Mikuš supported Veteška in this respect and denied the accusations as well.
"It is all nonsense," he told the Plus Jeden Deň daily on June 4.
Despite the accusations, Veteška still believes he could win.
"I do not wish to sound too sure of myself, but I am the only politician in the HZDS whose voter support has grown steeply," he said on Markíza. "When I joined the party in 2000 I had about 10,000 preferential votes, in 2006 it was up to almost 99,000."
Veteška said he does not intend to leave the party if he loses.
"I cannot leave the HZDS," he said. "I will stay, even as a regular member. I will not consider leaving the post of deputy speaker of the Slovak parliament either."
However, he is ready to support a secret vote in the congress, as he thinks a public vote might skew the outcome.
Unlike the political scientists, Urbáni does not think Veteška would have to leave the HZDS if he loses the election.
"I do not think that anyone would want to exclude Veteška from the party," Urbáni said. "The commission is occupied with the suspicions, but its role is not to eliminate people. But there are some suspicions concerning manipulation. For example, the people around Veteška are allegedly already promising their loyal supporters ministerial chairs and public positions," he told the Pravda daily on June 4.
The History of the HZDS
The HZDS grew out of the Verejnosť Proti Násiliu (VPN) civic movement, which headed the Velvet Revolution in Slovakia on November 17, 1989. After the first democratic elections in June 1990, a government was formed in Slovakia, led by Vladimír Mečiar, who was the VPN's nominee. The cabinet ruled for almost 10 months - from June 27, 1990, until April 23, 1991. Mečiar was recalled from the post of prime minister in March 1991, during a meeting of parliament.
The HZDS itself formed part of the government twice before the current coalition. A coalition under Mečiar ruled from June 24, 1992 until March 14, 1994, and the HZDS was part of the ruling coalition for a second time from December 13, 1994, until October 29, 1998.
In the 1998 parliamentary elections, the HZDS received 27 percent of the votes but failed to form a government and remained in the opposition.

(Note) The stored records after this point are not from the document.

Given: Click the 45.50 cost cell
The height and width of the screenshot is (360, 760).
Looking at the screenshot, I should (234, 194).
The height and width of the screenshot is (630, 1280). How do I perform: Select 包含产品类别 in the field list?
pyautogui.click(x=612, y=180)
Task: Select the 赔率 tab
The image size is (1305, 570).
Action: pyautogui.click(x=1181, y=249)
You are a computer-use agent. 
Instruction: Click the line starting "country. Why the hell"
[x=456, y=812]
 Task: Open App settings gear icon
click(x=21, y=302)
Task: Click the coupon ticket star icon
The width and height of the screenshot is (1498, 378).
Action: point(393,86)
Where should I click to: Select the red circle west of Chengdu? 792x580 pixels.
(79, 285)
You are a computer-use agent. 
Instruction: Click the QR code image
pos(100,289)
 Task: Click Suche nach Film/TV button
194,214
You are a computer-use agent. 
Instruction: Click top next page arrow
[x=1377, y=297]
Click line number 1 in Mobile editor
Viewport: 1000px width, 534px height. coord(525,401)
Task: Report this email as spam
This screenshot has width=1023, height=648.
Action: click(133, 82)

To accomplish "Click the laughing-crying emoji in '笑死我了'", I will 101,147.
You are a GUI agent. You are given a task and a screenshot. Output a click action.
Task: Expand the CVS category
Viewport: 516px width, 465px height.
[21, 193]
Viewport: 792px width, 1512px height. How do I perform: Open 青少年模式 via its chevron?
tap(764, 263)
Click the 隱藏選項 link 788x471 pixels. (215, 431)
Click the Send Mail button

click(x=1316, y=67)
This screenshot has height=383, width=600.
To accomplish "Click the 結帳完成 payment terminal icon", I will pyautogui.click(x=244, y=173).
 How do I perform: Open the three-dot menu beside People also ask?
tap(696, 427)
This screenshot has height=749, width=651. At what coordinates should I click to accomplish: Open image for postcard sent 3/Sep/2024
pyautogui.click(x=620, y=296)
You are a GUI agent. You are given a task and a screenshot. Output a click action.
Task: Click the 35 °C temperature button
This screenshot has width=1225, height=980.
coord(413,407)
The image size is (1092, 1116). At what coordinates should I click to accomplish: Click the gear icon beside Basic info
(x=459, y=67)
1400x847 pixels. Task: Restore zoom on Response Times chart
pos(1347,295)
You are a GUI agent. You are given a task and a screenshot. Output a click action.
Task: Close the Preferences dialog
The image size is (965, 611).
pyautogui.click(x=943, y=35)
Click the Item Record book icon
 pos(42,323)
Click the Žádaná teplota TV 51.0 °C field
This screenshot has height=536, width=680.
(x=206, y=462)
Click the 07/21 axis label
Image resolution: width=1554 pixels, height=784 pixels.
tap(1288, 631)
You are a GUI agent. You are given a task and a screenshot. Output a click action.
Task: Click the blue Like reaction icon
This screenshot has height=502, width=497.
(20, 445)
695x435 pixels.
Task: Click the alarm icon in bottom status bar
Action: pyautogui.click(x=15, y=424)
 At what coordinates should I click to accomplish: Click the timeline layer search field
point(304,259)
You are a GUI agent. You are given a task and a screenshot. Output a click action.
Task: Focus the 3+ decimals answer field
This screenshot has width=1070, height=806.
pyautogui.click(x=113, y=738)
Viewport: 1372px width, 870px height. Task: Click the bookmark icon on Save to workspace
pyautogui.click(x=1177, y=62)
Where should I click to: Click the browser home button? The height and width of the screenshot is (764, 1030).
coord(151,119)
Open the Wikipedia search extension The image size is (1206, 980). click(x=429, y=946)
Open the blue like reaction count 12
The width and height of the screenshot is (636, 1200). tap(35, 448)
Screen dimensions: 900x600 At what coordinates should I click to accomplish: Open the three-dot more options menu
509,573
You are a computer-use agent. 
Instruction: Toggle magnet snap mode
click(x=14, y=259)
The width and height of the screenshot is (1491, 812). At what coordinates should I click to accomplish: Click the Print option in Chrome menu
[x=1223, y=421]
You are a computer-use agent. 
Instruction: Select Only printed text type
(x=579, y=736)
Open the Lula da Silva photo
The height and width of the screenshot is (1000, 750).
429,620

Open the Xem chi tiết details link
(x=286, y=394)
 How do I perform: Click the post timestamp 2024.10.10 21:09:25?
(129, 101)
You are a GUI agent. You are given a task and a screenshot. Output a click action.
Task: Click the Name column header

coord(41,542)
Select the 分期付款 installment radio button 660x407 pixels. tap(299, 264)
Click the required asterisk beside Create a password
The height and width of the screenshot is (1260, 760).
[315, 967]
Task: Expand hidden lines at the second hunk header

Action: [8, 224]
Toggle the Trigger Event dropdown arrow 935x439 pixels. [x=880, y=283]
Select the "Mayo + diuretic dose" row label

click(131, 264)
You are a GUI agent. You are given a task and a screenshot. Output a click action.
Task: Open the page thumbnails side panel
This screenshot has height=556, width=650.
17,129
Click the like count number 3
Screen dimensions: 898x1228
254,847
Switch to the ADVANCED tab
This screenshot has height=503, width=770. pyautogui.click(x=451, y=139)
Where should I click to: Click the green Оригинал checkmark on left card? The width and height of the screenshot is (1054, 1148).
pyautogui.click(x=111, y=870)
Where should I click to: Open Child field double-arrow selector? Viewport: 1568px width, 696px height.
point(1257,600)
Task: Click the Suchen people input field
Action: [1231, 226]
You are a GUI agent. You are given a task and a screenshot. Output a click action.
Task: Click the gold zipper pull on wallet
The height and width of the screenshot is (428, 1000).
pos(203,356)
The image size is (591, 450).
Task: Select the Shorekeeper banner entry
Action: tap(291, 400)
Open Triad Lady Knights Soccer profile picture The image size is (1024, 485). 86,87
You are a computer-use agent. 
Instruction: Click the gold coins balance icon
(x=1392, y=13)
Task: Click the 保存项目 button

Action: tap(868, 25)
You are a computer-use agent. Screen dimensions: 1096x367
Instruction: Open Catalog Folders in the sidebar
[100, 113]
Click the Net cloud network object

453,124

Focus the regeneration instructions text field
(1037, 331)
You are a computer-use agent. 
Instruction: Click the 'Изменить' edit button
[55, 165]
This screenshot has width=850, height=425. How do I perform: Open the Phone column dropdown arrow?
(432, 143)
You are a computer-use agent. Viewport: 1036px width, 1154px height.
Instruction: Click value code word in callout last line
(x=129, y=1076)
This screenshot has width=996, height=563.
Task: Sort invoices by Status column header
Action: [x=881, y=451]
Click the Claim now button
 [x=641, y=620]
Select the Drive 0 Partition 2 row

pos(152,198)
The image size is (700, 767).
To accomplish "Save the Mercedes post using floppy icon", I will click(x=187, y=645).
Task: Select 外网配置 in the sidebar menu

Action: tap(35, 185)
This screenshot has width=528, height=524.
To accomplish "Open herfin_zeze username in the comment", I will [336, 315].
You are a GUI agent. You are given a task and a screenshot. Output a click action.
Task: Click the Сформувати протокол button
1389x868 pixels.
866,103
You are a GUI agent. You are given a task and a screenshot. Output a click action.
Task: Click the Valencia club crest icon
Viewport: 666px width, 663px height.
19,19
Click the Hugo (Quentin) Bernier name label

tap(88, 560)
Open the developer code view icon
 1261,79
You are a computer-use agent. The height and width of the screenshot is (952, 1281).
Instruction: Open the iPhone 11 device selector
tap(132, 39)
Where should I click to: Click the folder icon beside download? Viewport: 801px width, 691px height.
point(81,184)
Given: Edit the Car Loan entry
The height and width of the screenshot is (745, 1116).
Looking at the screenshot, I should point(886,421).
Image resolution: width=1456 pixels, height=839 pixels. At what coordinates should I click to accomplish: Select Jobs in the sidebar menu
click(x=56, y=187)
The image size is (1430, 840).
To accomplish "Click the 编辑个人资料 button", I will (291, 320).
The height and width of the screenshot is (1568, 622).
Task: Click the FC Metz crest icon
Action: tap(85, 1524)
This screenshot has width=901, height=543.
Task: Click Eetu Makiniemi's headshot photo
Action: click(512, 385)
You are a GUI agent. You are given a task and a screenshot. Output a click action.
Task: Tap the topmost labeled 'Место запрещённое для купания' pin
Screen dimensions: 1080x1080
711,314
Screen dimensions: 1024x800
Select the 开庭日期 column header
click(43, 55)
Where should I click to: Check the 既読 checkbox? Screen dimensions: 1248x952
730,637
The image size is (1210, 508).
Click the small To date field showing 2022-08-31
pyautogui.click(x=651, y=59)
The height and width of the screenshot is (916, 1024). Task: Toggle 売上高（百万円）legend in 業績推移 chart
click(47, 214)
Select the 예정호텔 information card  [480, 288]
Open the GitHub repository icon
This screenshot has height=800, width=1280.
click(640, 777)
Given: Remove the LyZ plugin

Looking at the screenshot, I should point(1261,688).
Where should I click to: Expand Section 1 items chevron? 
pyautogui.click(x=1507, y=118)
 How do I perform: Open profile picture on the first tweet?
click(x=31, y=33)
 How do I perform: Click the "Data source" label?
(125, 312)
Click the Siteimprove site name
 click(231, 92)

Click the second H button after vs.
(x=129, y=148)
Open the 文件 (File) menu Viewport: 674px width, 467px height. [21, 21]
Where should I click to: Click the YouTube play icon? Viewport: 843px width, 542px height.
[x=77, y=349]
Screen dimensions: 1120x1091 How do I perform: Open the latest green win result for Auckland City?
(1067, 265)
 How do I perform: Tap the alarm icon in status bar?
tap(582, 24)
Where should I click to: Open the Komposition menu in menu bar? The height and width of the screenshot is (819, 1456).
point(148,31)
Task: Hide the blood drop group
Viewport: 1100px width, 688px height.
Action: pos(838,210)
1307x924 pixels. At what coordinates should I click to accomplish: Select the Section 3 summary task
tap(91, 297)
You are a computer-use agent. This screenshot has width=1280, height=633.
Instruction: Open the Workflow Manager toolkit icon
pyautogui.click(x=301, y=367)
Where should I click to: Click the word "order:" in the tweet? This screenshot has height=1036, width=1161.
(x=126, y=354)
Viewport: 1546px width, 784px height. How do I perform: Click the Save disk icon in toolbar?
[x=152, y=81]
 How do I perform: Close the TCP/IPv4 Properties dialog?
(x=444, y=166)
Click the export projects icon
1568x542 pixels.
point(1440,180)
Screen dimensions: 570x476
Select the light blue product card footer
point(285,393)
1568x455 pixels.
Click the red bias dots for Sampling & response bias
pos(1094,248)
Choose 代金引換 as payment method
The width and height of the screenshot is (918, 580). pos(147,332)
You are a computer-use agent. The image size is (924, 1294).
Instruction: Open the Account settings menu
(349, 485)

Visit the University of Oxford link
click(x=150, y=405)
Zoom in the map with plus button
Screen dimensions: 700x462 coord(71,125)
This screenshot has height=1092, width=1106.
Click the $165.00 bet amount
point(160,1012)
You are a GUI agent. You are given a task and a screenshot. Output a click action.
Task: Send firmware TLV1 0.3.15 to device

The HZDS won again in the September 2002 parliamentary elections, but as in the previous term, it did not succeed in forming a government coalition.
In the 2006 general elections, only 8.79 percent of the voting public supported the HZDS, which meant that it received 15 parliamentary mandates. The HZDS accepted the offer of the election's winner - the Smer party, and together with the Slovak National Party formed a coalition government.
Deserters from the movement
There are many cases of top representatives leaving the HZDS. In 1993, after an argument at the Trnava congress, Milan Kňažko, then the vice-chairman, left Mečiar, along with a group of other people. Kňažko wanted Mečiar to get rid of Ivan Lexa and his own secretary, Anna Nagyová, who was referred to as the "Iron Lady" because of her influence on Mečiar.
"I can't do it, she could destroy me within 24 hours," Mečiar was quoted as saying at the time.
Two years later, Lexa became head of the Slovak Intelligence Service with Mečiar's help. Three years after, as a main suspect in the case of the kidnapping of the president's son, Michal Kováč Jr., Lexa was granted amnesty by Mečiar. Shortly after leaving the HZDS, Kňažko said that "in the HZDS, mafia ways prevail."
In 2002, Mečiar got involved in a conflict with other top party members - Vojtech Tkáč, Oľga Keltošová and the current President Ivan Gašparovič.
"In the HZDS, there are non-democratic conditions," Tkáč said at the time. "It is a one-man party. It looks more like a sect, where everyone reverently obeys their spiritual leader, than a political party."
Tkáč was reacting to Mečiar's decision to leave him and other top HZDS representatives off the election list for the September 2002 elections.
Instead, Mečiar put Diana Dubovská, the-then wife of businessman Jozef Majský, up for election. Today, Majský is serving a 12-year sentence for fraud and Dubovská, now Diana Štrofová, is Slovakia's deputy foreign affairs minister.